Extracted text:
..............................
27th Nov 2016 15:54 UTCReiner Mielke Expert

See the end of this thread: http://www.mindat.org/forum.php?read,6,386094,399244#msg-399244 Here is some of it:


What is the oldest documented mineral specimen still in existence?


I don't consider cut stones as mineral specimens that is a whole different subject. I am talking about specimens in their natural state collected with the intention of keeping them that way.


I think the oldest specimen would probably be in some European museum. It would be interesting to know what it is, when it was collected and by whom?


I guess there is a fine line between "specimens in their natural state collected with the intention of keeping them that way." and minerals that are in their natural state because they weren't able to cut them. So let me clarify. I mean specimens that where not collected for personal adornment so that would exclude uncut stones used as jewelry. I would also exclude minerals used in the adornment of buildings or objects such as swords, scepters, shields, chariots etc.


From Rob Woodside:


The idea of collecting minerals for intellectual purposes possibly dates to the Greeks. Aristotle asked Alexander to send him back plant specimens, so it would not be a stretch to do the same with rocks. Pliny probably had such a collection. It wasn't until the 18th century in Europe that the curiosity cabinets began collecting natural history objects in earnest. Lumps of ore were probably kept from a much earlier date to show the miners what to look for.


You are probably correct Rob but what I am asking for is an actual specimen. I am not wondering when or why specimens were collected. I would like to see a photo or drawing of an existing specimen with documentation. To make this more interesting, how about the oldest US specimen? Canadian specimen? English specimen? European specimen? Russian? etc. Off course Europe will a be a problem with all the boundary changes over the years.

27th Nov 2016 16:18 UTCReiner Mielke Expert

Thanks for the link David, I'll have to get a copy. However I doubt that is the final word as there are likely specimens out there that they were not aware of.

27th Nov 2016 18:52 UTCPaul Brandes 🌟 Manager

I suppose I could throw a major monkey wrench into this and ask are we talking about the oldest collected specimen (the first specimen collected for the simple act of collecting), or the oldest specimen by age of formation (i.e., the oldest documented mineral specimen still in existence?). The oldest by age of formation is a zircon from the Jack Hills Conglomerate in Australia at about 4.36 Ga. I have no idea what the oldest collected specimen would be, and I'm not sure that is an answer that will be easily obtained.
..............................
Record set:
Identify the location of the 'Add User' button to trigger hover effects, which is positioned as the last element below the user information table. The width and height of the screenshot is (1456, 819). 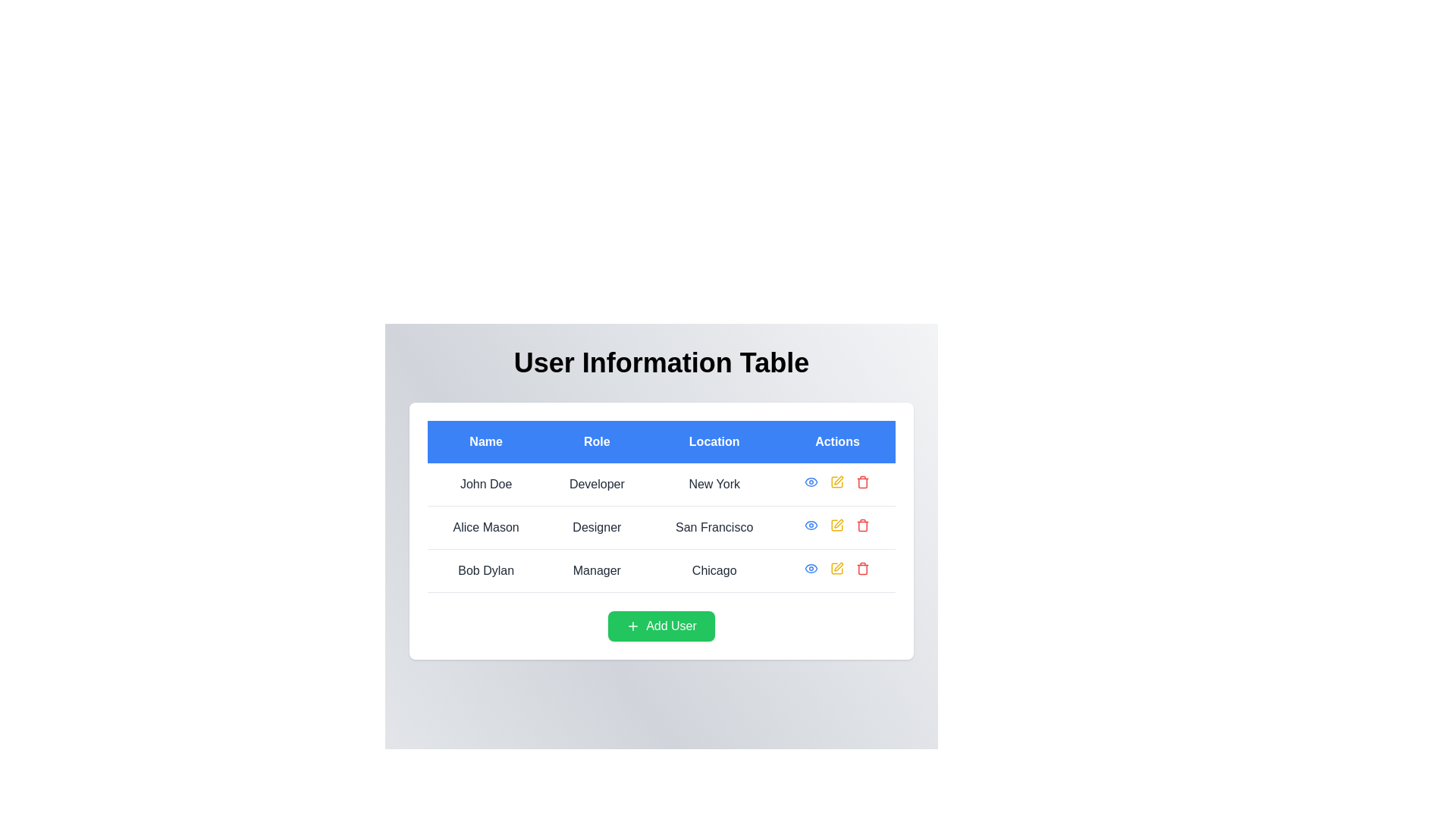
..............................
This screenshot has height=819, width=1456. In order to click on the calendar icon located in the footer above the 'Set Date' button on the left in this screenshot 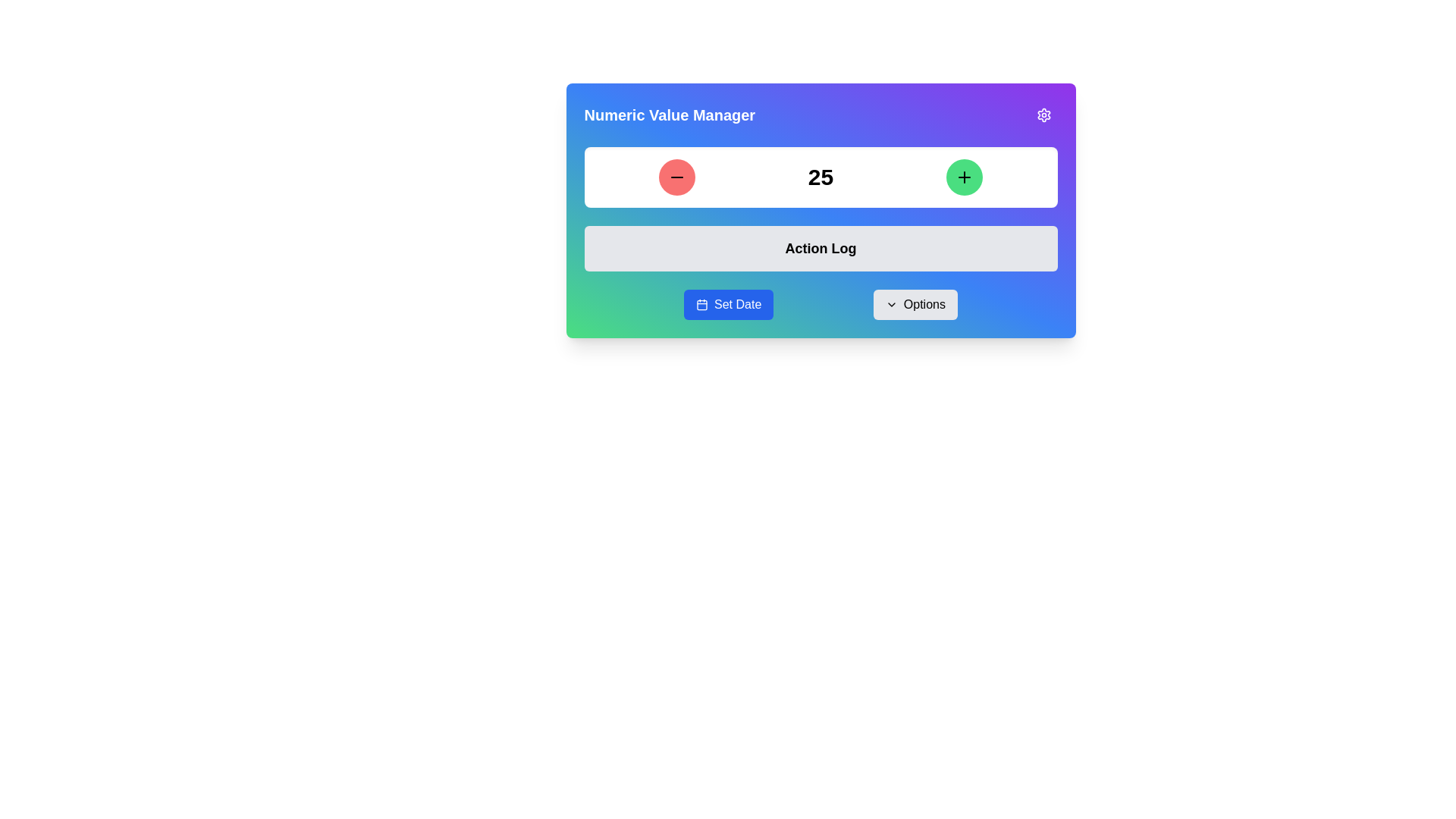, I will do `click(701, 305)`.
..............................
Written problem A:
Check each statement against the forum thread on the oldest mineral specimen, answering yes or no and quoting the words that decide it: (i) Reiner Mielke counts cut stones as mineral specimens; (ii) Paul Brandes names a zircon from the Jack Hills Conglomerate in Australia as the oldest specimen by age of formation; (iii) Rob Woodside says curiosity cabinets began collecting natural history objects in earnest in the 16th century.
Written problem B:
From the forum thread on the oldest mineral specimen, copy word for word the part that opens with the words containing "You are probably" and closes with "over the years.".

Expected answer A:
(i) No: "I don't consider cut stones as mineral specimens that is a whole different subject."
(ii) Yes: "The oldest by age of formation is a zircon from the Jack Hills Conglomerate in Australia at about 4.36 Ga."
(iii) No: "It wasn't until the 18th century in Europe that the curiosity cabinets began collecting natural history objects in earnest."

Expected answer B:
You are probably correct Rob but what I am asking for is an actual specimen. I am not wondering when or why specimens were collected. I would like to see a photo or drawing of an existing specimen with documentation. To make this more interesting, how about the oldest US specimen? Canadian specimen? English specimen? European specimen? Russian? etc. Off course Europe will a be a problem with all the boundary changes over the years.